Visão turva, dor nas costas, pescoço e punho, depressão e ansiedade são comuns entre os gamers.


Gamer: atletas profissionais fazem 500 a 600 movimentos por minuto | Foto: cc0 Florian Olivo

Apesar de viver sentados, os gamers profissionais podem se machucar como os atletas de outros esportes. Os riscos podem ser diferentes, mas nem por isso menos sérios.


É o que mostra um estudo de pesquisadores americanos especializados em Medicina esportiva, publicado no Journal of the American Osteopathic Association.


"Parece impossível se machucar jogando sentado", diz Hallie Zwibel, do Instituto de Tecnologia de Nova York (NYIT), um dos autores do estudo. "A verdade é que eles sofrem lesões de uso excessivo como quaisquer outros atletas, além das consequências da natureza sedentária do esporte."
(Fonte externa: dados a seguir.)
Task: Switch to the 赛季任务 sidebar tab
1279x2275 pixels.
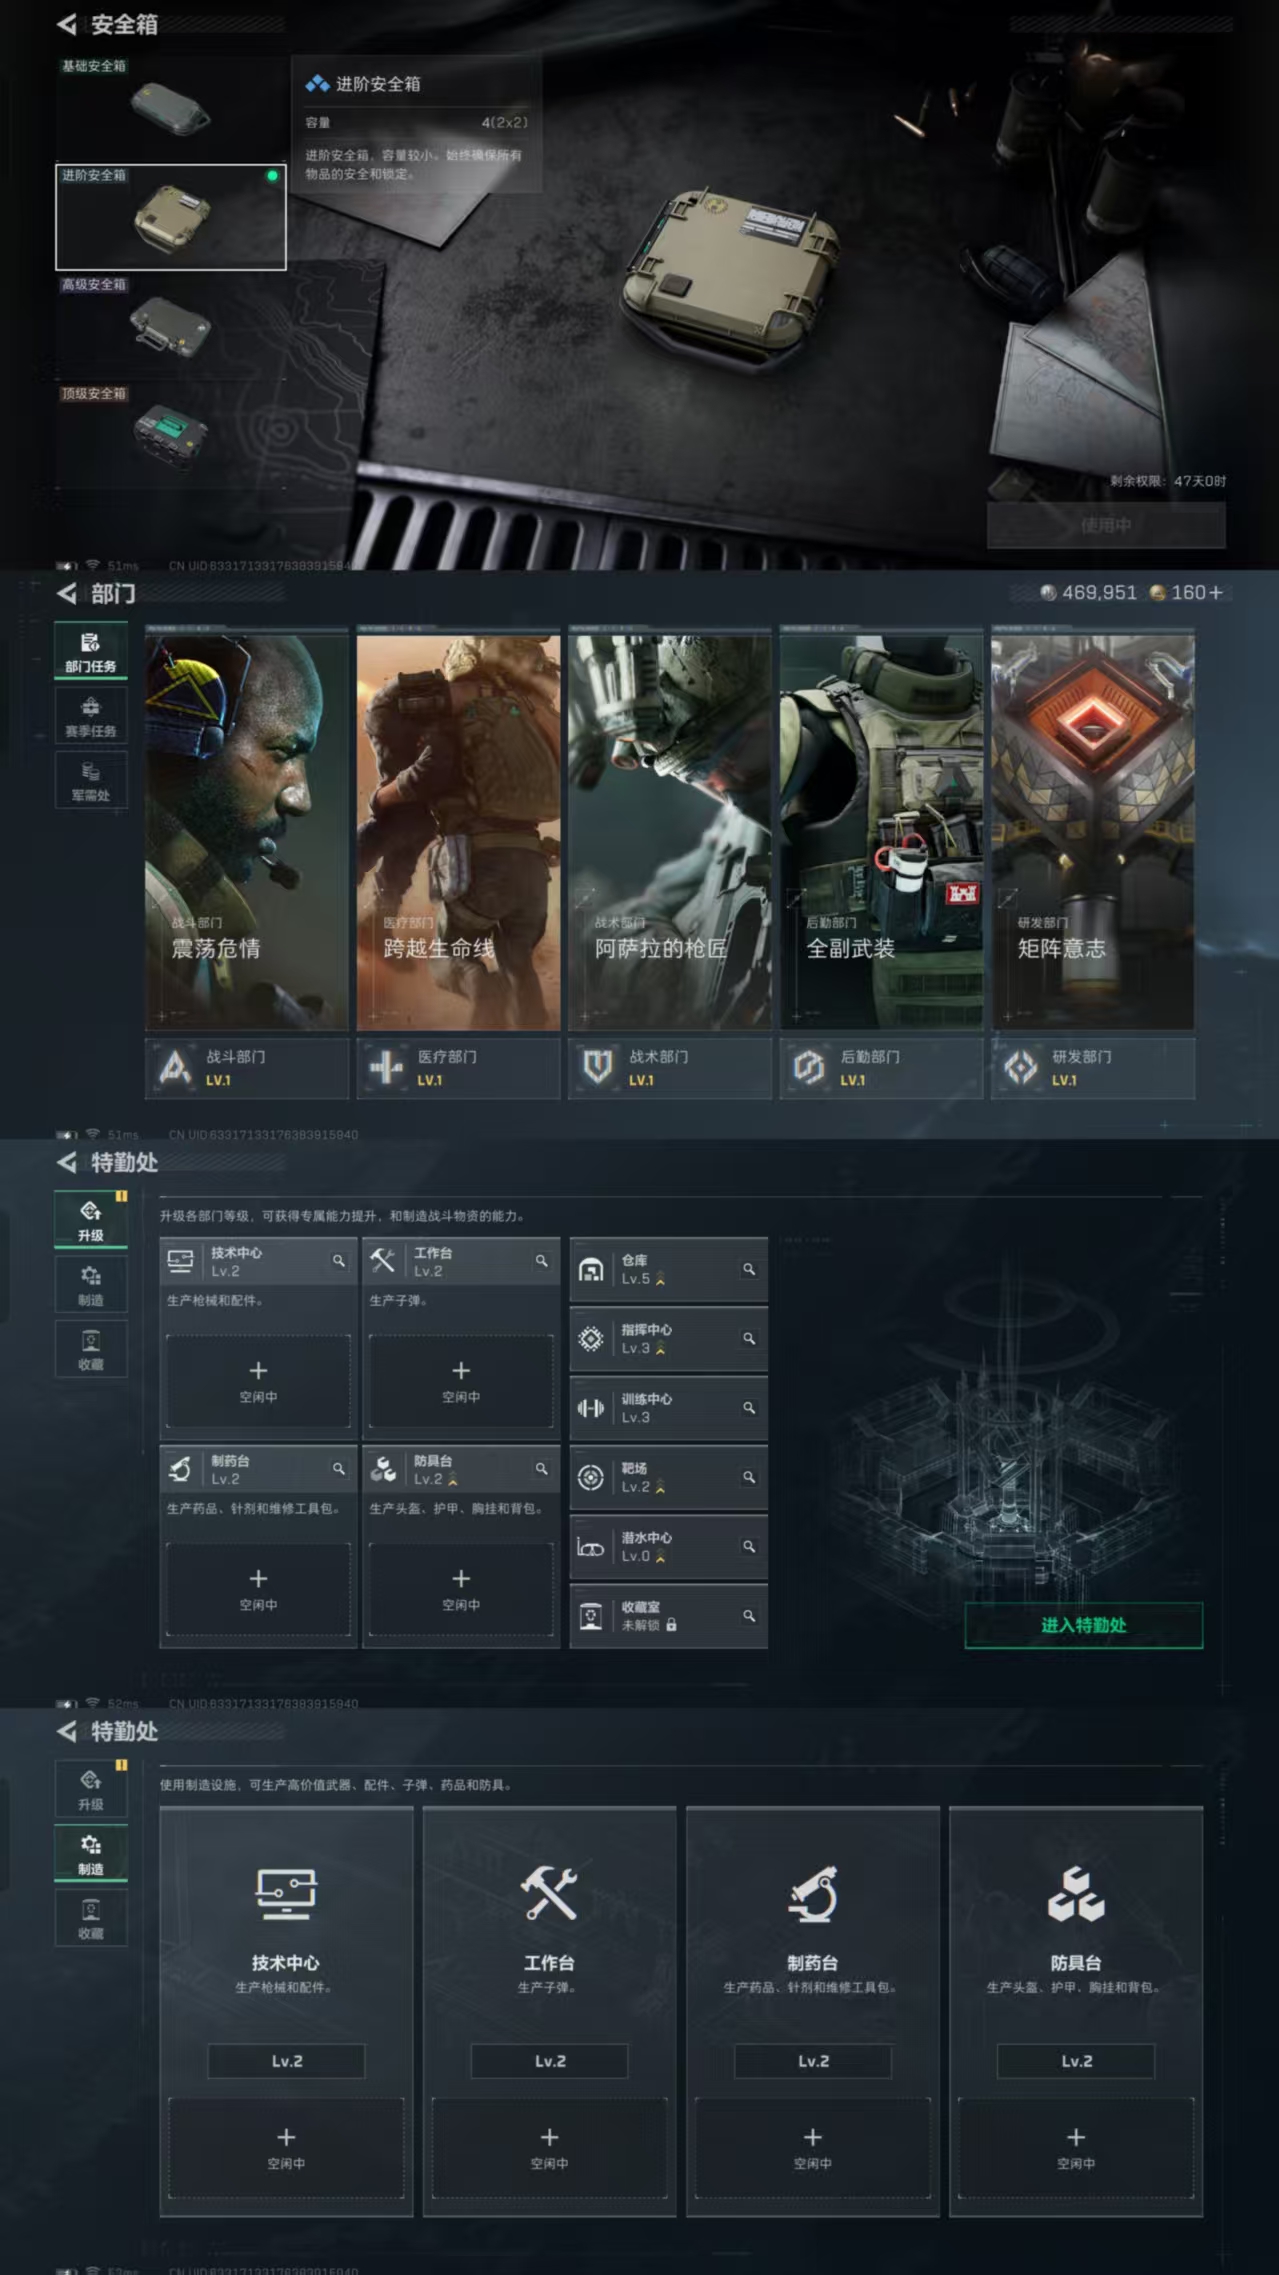Action: [91, 716]
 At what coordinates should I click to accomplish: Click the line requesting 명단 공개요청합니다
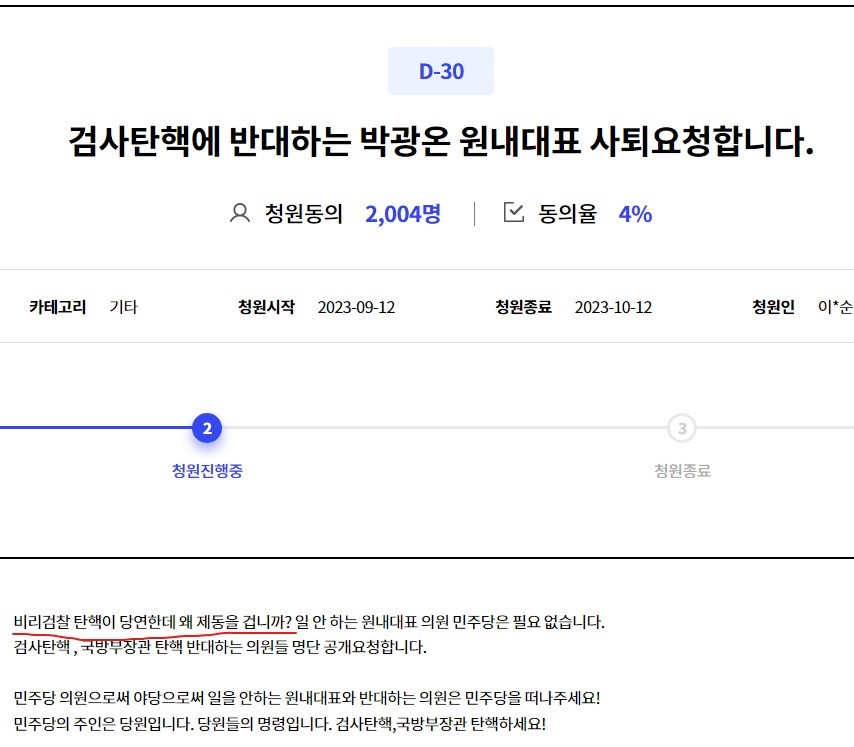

Para começo de conversa, gamers profissionais podem ficar com a visão turva por excesso de tempo de tela, sofrer de dor no pescoço e nas costas por má postura, acabar com o metabolismo desregulado por exageros com cafeína e açúcar e por permanecer grudados a uma cadeira por horas demais.


Mais: se desenvolverem o distúrbio de games, a obsessão por jogos, doença que a Organização Mundial de Saúde (OMS) define como um problema de saúde mental, terão de enfrentar depressão e ansiedade, os seus sintomas mais comuns.


Outra marca possível desse distúrbio : a alexitimia, a dificuldade de sentir ou expressar emoções e sentimentos.


Do ponto de vista físico, os gamers profissionais são candidatos especiais à síndrome do túnel do carpo por lesões de esforço repetitivo. O que pode começar com um leve formigamento pode acabar com a lesão permanente do nervo mediano e atrofia da mão.


Um gamer iniciante, segundo o estudo, faz cerca de 50 movimentos por minuto. O profissional chega a algo entre 500 e 600 movimentos por minuto, o que requer um esforço extraordinário durante horas seguidas.


Pesquisas anteriores do próprio Zwibel indicaram que 56% dos gamers sofrem de fadiga ocular, 42% sentem dor no pescoço e nas costas, 35% apontam dores no pulso e 32% nas mãos.